*Source text*
* START *

Citation : 2023 Latest Caselaw 11300 Mad
Judgement Date : 28 August, 2023
C.M.A.No.1337 of 2018
IN THE HIGH COURT OF JUDICATURE AT MADRAS
DATED : 28.08.2023
Coram:
THE HONOURABLE MR. JUSTICE P.VELMURUGAN
C.M.A. No.1337 of 2018
1. Vincent Paul Raj
2. Vincent Premkumar
3. Dominic ... Appellants
Vs.
A.Mary Banu alias Banumathi ... Respondent
Prayer: This Civil Miscellaneous Appeal is filed under Section 229 of the
Indian Succession Act, to set aside the judgment and decree dated 08.02.2017
made in Probate Original Petition No.1 of 2003 on the file of the District
Court, Tiruvannamalai.
For Appellants : Mr.NA.Malaisaravanan
For Respondent : Mr. R.Krishnaprasad for
M/s.Sarvabhauman Associates
1/13
https://www.mhc.tn.gov.in/judis
C.M.A.No.1337 of 2018
JUDGMENT
This Civil Miscellaneous Appeal is filed to set aside the
judgment and decree dated 08.02.2017 made in Probate Original Petition
No.1 of 2003 on the file of the District Court, Tiruvannamalai.

* END *

*Data shown*
* START *

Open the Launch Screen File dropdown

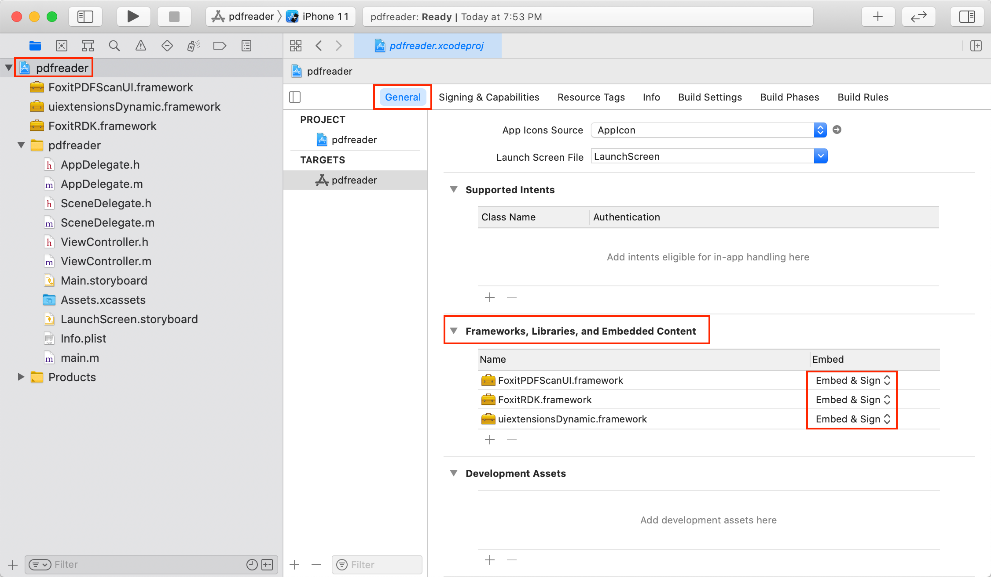(x=820, y=156)
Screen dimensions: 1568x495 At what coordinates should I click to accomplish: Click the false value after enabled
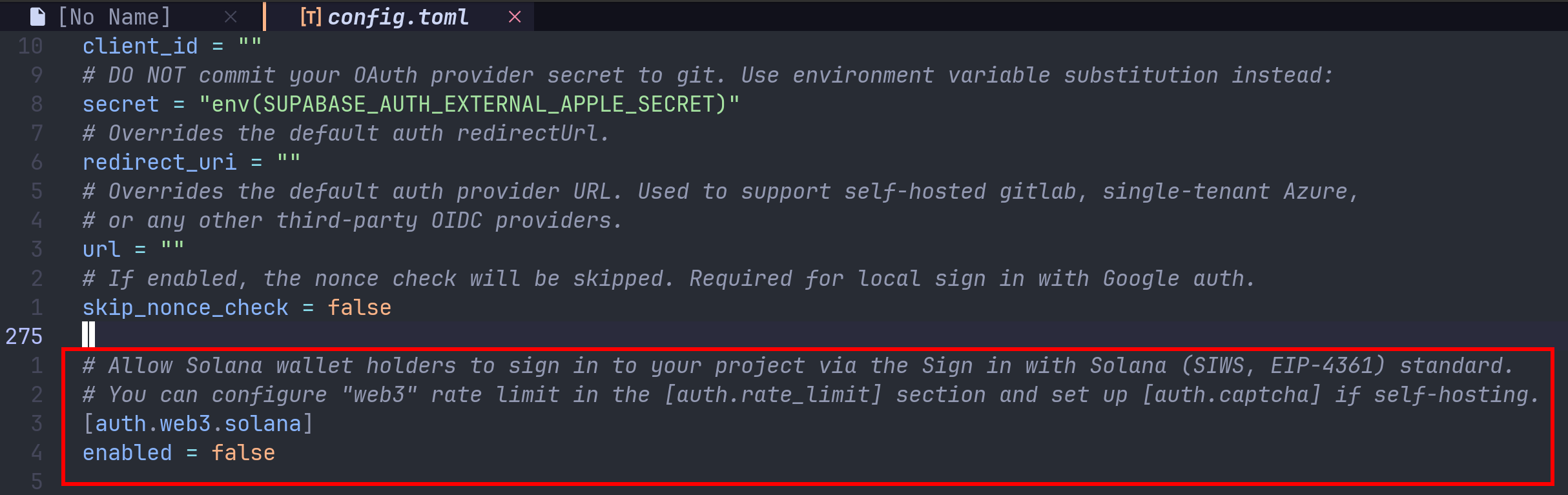pyautogui.click(x=243, y=452)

* END *

*Task prompt*
Copy the court judgment between "For Appellants : Mr.NA.Malaisaravanan" and "District Court, Tiruvannamalai.", inclusive, swapping "decree" for "order".

*Answer below*
For Appellants : Mr.NA.Malaisaravanan
For Respondent : Mr. R.Krishnaprasad for
M/s.Sarvabhauman Associates
1/13
https://www.mhc.tn.gov.in/judis
C.M.A.No.1337 of 2018
JUDGMENT
This Civil Miscellaneous Appeal is filed to set aside the
judgment and order dated 08.02.2017 made in Probate Original Petition
No.1 of 2003 on the file of the District Court, Tiruvannamalai.